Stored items
------------------------------

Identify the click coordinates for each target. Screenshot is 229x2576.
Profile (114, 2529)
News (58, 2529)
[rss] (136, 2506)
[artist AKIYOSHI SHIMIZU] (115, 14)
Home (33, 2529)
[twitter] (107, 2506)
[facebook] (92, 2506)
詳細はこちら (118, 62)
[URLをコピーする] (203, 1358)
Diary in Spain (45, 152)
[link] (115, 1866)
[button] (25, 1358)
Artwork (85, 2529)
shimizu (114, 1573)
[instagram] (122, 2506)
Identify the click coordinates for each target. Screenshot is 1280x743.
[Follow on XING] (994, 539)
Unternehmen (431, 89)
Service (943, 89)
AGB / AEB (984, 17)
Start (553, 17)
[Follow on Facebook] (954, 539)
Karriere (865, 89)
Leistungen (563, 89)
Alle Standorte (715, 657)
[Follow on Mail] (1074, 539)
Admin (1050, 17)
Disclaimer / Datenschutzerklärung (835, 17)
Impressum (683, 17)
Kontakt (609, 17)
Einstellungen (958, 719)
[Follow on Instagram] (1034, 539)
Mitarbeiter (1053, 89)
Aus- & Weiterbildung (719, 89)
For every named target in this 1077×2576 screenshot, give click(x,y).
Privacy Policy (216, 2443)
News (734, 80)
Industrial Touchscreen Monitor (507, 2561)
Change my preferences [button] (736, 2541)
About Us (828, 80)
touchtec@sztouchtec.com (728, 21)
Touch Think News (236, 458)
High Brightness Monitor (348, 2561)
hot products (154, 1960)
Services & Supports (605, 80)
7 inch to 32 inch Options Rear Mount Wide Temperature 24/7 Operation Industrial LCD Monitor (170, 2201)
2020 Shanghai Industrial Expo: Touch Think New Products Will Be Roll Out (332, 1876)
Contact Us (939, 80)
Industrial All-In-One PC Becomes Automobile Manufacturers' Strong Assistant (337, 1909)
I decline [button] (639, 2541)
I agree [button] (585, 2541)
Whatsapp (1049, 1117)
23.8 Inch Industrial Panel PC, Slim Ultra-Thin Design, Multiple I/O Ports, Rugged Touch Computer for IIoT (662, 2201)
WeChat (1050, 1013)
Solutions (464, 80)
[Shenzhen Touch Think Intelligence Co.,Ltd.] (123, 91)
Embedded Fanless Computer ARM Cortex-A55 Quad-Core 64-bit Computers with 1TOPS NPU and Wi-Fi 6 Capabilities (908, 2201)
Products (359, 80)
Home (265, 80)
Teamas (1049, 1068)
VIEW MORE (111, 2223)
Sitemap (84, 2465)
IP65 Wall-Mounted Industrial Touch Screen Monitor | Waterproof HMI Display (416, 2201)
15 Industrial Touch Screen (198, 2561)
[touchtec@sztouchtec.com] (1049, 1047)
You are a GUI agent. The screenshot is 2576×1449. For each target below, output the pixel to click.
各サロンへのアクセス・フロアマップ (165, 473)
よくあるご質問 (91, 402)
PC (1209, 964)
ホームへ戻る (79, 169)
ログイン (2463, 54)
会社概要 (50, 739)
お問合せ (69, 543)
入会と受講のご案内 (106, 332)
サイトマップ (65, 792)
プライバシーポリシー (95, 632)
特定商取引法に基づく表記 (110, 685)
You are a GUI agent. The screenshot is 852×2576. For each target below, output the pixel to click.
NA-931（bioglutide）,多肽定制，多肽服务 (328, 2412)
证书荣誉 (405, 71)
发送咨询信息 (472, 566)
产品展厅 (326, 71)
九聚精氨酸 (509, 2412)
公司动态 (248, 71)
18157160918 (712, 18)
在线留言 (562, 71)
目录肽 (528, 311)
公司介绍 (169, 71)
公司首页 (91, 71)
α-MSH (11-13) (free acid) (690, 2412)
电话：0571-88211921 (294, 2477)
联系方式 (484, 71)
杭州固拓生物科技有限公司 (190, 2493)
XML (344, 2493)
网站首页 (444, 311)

------------------------------

=== Exercise description ===
Beginning at the line above that contains "Solutions (464, 80)", return each line exactly through the line that contains "Teamas (1049, 1068)", and no others.

=== Completed exercise ===
Solutions (464, 80)
[Shenzhen Touch Think Intelligence Co.,Ltd.] (123, 91)
Embedded Fanless Computer ARM Cortex-A55 Quad-Core 64-bit Computers with 1TOPS NPU and Wi-Fi 6 Capabilities (908, 2201)
Products (359, 80)
Home (265, 80)
Teamas (1049, 1068)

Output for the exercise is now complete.